Experimental data sets: Top-level page in hierarchy on data sets.
Introduction[edit | edit source]
This page summarises in list form some pitfalls that persons working with quality assurance of dispersion models should pay attention to. The list does not pretend to be comprehensive, but only highlights some problems.
The list is a spin-off from COST 732.
Feel free to elaborate on the list or add more pitfalls to it. ---
General advice when working with evaluation data sets[edit | edit source]

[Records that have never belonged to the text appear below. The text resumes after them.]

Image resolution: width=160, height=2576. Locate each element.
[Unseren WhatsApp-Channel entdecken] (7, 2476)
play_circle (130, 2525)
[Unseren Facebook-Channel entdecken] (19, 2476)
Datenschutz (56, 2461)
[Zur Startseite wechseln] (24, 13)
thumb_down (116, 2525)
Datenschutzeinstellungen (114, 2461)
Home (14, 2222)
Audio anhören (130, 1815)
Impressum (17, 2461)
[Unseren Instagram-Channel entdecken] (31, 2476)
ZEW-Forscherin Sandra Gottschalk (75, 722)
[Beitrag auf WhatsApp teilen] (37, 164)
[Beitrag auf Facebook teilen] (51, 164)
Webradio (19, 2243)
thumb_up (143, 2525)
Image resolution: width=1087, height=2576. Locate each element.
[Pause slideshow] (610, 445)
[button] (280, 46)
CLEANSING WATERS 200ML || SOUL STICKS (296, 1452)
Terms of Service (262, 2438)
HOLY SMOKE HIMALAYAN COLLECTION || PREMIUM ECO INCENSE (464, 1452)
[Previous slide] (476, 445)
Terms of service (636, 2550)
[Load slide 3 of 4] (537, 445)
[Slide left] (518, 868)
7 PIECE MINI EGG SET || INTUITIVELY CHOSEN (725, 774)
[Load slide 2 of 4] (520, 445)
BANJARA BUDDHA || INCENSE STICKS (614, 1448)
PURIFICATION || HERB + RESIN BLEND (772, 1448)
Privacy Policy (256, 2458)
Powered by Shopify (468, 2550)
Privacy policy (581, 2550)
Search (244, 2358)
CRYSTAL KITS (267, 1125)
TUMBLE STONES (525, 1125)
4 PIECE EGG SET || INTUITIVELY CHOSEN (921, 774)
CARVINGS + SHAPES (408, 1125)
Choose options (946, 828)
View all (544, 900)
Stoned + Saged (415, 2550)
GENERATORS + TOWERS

Some seemingly trivial issues concerning units frequently lead to errors: Make sure that parameters are in the units you think they are! Be careful, and further use common sense and plausibility checks. In particular, conventions concering time can cause problems: Are indicated times in UTC, in local time, or in Daylight Saving Time? Is a time stamp referring to the beginning or the end of the sampling period?
Validation (comparison of model performance against data set)[edit | edit source]
- If data quality is not carefully ensured, erroneous conclusions concerning model performance can be drawn.
- Statistical metrics should not stand alone as the result of model validation. They can conceal important information. It is recommended to perform exploratory analysis of data - i.e. inspect graphs of various kinds. This is explained very well in the "BOOT User's Guide" by Chang and Hanna (2005), available for download through the web site of the Model Validation Kit, http://www.harmo.org/kit/download.asp
- A basic assumption is that for an ideal model predicted values should match measured values. Consider carefully whether this assumption is justified! As an example, it is not trivial whether a peak concentration along a measuring arc in a field experiment should match a modelled maximum along the arc. There are issues of spatial resolution and of stochastic variability.
- When the ratio of predicted to measured concentration is considered, pay attention to the treatment of small measured values.
Modelling[edit | edit source]
- For steady-state models different choices of convergence criteria can lead to different results.
- Most CFD models operate for neutral stability conditions only.
- Be careful that your model does not internally generate negative concentrations.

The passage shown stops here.